Rep. Justin Burr (R-Montgomery, Stanly)’s tweet, which noted that the redistricting will be considered in House Bill 717 on Monday, was met with criticism from other lawmakers.


Gov. Roy Cooper (D) blasted the new maps as an effort to “rig” the courts in favor of the GOP-controlled legislature. In an interview with NC Policy Watch, Rep. Marcia Morey (D), a former judge, also criticized the change, as well as the less-than-24-hour notice given, since the legislature will be voting on the maps at 4 p.m. on Monday. “Why did we learn about this on Twitter?” asked Morey. “There’s no communication and they’re caught off-guard.”

This is not the first time this year that North Carolina legislators explored the possibility of gerrymandering judges. Several African American judges spoke out against an earlier plan, arguing that it would lead to less diversity on the bench.

The news follows the legislature’s proposed budget — introduced last week— which includes several provisions to handicap the governor and Attorney General’s ability to challenge unconstitutional laws. The budget prohibits Gov. Cooper from using his office’s attorneys without the legislature’s permission. Cooper would have to get the legislature’s permission to sue or pay lawyers out of his pocket.

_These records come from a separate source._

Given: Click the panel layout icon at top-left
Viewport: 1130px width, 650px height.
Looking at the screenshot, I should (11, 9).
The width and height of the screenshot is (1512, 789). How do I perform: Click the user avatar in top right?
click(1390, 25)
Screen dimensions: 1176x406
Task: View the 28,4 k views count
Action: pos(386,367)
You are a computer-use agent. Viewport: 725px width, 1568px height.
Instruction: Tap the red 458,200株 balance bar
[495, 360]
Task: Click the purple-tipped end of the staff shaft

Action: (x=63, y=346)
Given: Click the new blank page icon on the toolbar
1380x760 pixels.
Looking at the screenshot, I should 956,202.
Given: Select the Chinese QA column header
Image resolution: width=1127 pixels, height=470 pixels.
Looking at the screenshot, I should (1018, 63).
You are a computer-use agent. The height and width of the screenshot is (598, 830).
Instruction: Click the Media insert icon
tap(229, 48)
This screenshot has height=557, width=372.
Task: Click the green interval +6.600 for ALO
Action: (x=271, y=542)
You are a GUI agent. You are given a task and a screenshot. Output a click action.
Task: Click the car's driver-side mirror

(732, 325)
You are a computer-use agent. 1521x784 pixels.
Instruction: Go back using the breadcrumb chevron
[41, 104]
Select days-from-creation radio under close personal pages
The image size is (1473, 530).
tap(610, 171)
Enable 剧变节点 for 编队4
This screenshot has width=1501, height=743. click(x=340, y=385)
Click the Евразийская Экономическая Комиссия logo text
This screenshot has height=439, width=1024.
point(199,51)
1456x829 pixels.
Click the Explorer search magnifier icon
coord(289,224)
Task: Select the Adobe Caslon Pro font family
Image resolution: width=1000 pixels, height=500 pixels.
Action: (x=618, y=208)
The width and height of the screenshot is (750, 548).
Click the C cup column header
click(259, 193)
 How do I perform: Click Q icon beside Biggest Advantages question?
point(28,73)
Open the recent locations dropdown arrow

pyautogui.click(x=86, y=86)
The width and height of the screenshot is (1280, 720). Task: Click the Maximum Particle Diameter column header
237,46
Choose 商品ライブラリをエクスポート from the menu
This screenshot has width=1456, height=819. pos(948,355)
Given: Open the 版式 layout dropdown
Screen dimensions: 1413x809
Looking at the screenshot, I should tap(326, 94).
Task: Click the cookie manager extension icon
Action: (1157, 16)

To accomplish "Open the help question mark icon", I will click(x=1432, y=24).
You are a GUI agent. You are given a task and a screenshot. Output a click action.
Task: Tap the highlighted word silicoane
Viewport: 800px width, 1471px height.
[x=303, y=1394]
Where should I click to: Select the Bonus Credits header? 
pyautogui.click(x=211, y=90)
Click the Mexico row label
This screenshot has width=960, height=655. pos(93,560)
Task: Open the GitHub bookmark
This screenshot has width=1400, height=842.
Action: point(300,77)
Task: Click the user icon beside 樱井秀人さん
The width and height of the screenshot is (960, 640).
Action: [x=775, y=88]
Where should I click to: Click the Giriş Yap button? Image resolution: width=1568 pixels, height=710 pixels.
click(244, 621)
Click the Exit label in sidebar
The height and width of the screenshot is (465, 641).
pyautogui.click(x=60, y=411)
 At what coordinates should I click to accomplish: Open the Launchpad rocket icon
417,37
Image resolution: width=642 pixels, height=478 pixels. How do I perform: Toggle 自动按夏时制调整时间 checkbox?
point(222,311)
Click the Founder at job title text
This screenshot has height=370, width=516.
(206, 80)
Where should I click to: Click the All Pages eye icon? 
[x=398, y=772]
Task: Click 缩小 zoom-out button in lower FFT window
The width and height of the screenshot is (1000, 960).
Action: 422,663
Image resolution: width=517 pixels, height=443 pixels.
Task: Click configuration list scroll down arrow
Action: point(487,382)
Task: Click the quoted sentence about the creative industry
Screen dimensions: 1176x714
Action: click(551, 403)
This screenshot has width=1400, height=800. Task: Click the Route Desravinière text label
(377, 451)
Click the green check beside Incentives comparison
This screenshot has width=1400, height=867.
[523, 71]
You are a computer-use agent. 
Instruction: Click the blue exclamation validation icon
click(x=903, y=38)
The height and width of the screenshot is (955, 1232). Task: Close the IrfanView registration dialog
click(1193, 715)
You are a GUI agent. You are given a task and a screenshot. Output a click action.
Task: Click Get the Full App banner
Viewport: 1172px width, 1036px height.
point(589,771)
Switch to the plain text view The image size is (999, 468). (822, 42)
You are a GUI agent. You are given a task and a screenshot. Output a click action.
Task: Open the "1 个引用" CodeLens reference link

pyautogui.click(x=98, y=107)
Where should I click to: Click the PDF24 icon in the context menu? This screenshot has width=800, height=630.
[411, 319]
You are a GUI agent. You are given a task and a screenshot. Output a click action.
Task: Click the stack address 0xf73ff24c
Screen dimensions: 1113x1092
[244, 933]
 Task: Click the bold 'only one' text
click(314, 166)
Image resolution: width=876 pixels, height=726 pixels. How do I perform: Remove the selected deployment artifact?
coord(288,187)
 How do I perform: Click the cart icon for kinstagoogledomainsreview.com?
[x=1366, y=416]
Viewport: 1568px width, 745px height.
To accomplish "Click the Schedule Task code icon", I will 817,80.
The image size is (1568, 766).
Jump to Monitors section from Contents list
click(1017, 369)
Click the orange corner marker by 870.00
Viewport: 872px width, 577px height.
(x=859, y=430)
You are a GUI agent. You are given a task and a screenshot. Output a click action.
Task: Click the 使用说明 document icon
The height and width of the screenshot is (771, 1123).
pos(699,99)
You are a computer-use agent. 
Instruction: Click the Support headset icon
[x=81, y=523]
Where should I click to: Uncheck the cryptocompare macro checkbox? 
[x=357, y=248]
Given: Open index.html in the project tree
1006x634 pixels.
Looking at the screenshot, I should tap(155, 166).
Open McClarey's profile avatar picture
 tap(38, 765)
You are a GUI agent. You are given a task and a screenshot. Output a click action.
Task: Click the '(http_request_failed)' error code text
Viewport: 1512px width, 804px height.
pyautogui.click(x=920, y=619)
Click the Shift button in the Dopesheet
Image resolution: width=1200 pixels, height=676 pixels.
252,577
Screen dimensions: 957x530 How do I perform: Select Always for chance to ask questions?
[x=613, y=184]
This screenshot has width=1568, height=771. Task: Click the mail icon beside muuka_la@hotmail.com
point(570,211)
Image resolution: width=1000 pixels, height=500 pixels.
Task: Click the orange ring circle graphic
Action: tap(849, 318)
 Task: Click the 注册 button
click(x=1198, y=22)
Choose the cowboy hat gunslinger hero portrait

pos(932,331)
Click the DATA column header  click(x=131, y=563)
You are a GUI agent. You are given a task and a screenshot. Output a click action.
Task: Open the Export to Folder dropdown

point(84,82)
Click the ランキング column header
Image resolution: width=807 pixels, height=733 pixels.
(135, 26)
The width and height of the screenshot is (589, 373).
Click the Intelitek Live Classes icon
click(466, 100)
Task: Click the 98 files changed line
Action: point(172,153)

The budget also seeks to force Attorney General Josh Stein (D) to defend the legislature whenever it is sued, after Stein refused to defend the discriminatory 2013 voting law. Mark Joseph Stern, a writer at Slate, noted that this “deprives the attorney general of his traditional discretion and raises grave constitutional concerns about legislative interference in executive affairs.” Gov. Cooper will likely sue to stop the restrictions on lawsuits before they go into effect.

The budget drastically cuts funding for Stein’s Department of Justice by 40 percent. “I am deeply troubled that the General Assembly would direct the Department of Justice to eliminate the attorneys who work to prosecute criminals and keep them behind bars, who save taxpayers millions of dollars by defending against frivolous suits, who keep corporate bad actors in line, and who protect our clean air and water,” Stein said.


Gov. Cooper said he will veto the budget, but Republican legislators have a supermajority that lets them override vetoes. North Carolina voters in 2016 chose Democratic candidates in most of the statewide elections, but the gerrymandered Republican legislature has done everything it can to negate the results of the election by taking power away from the other branches of government.

The North Carolina legislature has had an astounding losing streak in the courts lately. The Supreme Court recently struck down its congressional redistricting maps for illegally packing African American voters into a few districts, and it left in place a lower court’s ruling that the legislature’s 2013 voter suppression law targeted black voters “with almost surgical precision.”

The Republican-controlled legislature has also passed a series of bills to limit the authority of the Democratic governor, and many of these bills have been halted in state court. These losses still haven’t stopped them from seeking more power over the governor and the courts.

Billy Corriher is the Deputy Director of Legal Progress at the Center for American Progress.